Exponentiation
Consider the problem of computing the exponential of a given number. We would like a function that takes as arguments a base \(b\) and a positive integer exponent \(n\) and computes \(b^n\). One way to do this is via the recursive definition
\[ \begin{align} & b^n = b \cdot b^{n-1} \\ & b^0 = 1 \end{align} \]
which translates readily into the function
(defun expt (b n)
(if (== n 0)
1
(* b (expt b (- n 1)))))
This is a linear recursive process, which requires \(\Theta(n)\) steps and \(\Theta(n)\) space. Just as with factorial, we can readily formulate an equivalent linear iteration:
(defun expt (b n)
(expt b n 1))
(defun expt (b counter product)
(if (== counter 0)
product
(expt b
(- counter 1)
(* b product))))
This version requires \(\Theta(n)\) steps and \(\Theta(1)\) space.
We can compute exponentials in fewer steps by using successive squaring. For instance, rather than computing \(b^8\) as
\[ b \cdot (b \cdot (b \cdot (b \cdot (b \cdot (b \cdot (b \cdot b)))))) \]
we can compute it using three multiplications:
\[ \begin{align} & b^2 = b \cdot b \\ & b^4 = b^2 \cdot b^2 \\ & b^8 = b^4 \cdot b^4 \\ \end{align} \]

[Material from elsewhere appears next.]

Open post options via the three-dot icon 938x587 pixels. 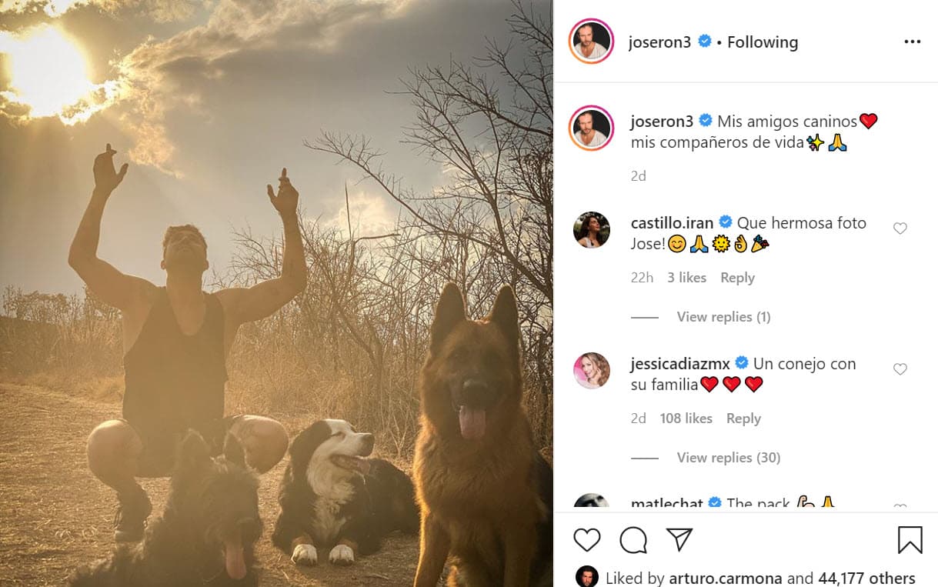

This method works fine for exponents that are powers of 2. We can also take advantage of successive squaring in computing exponentials in general if we use the rule
\[ \begin{align} & b^n = (b^\frac{n}{2})^2 & \mbox{if } n \ \text{is even} \\ & b^n = b \cdot b^{n-1} & \mbox{if } n \ \text{is odd} \\ \end{align} \]
We can express this method as a function:
(defun fast-expt (b n)
(cond ((== n 0) 1)
((even? n) (square (fast-expt b (/ n 2))))
('true (* b (fast-expt b (- n 1))))))
where the predicate to test whether an integer is even is defined in terms of the primitive function rem
by
(defun even? (n)
(=:= 0 (rem (trunc n) 2)))
The process evolved by fast-expt
grows logarithmically with \(n\) in both space and number of steps. To see this, observe that computing \(b^{2n}\) using fast-expt
requires only one more multiplication than computing \(b^n\). The size of the exponent we can compute therefore doubles (approximately) with every new multiplication we are allowed. Thus, the number of multiplications required for an exponent of n grows about as fast as the logarithm of \(n\) to the base 2. The process has \(\Theta(\log n)\) growth.1
The difference between \(\Theta(\log n)\) growth and \(\Theta(n)\) growth becomes striking as \(n\) becomes large. For example, fast-expt
for \(n = 1000\) requires only 14 multiplications.2 It is also possible to use the idea of successive squaring to devise an iterative algorithm that computes exponentials with a logarithmic number of steps (see exercise 1.16), although, as is often the case with iterative algorithms, this is not written down so straightforwardly as the recursive algorithm.3
More precisely, the number of multiplications required is equal to 1 less than the log base 2 of \(n\) plus the number of ones in the binary representation of \(n\). This total is always less than twice the log base 2 of \(n\). The arbitrary constants \(k_1\) and \(k_2\) in the definition of order notation imply that, for a logarithmic process, the base to which logarithms are taken does not matter, so all such processes are described as \(\Theta(\log n)\).
You may wonder why anyone would care about raising numbers to the 1000th power. See the section Example: Testing for Primality.
This iterative algorithm is ancient. It appears in the Chandah-sutra by Áchárya Pingala, written before 200 B.C. See Knuth 1981, section 4.6.3, for a full discussion and analysis of this and other methods of exponentiation.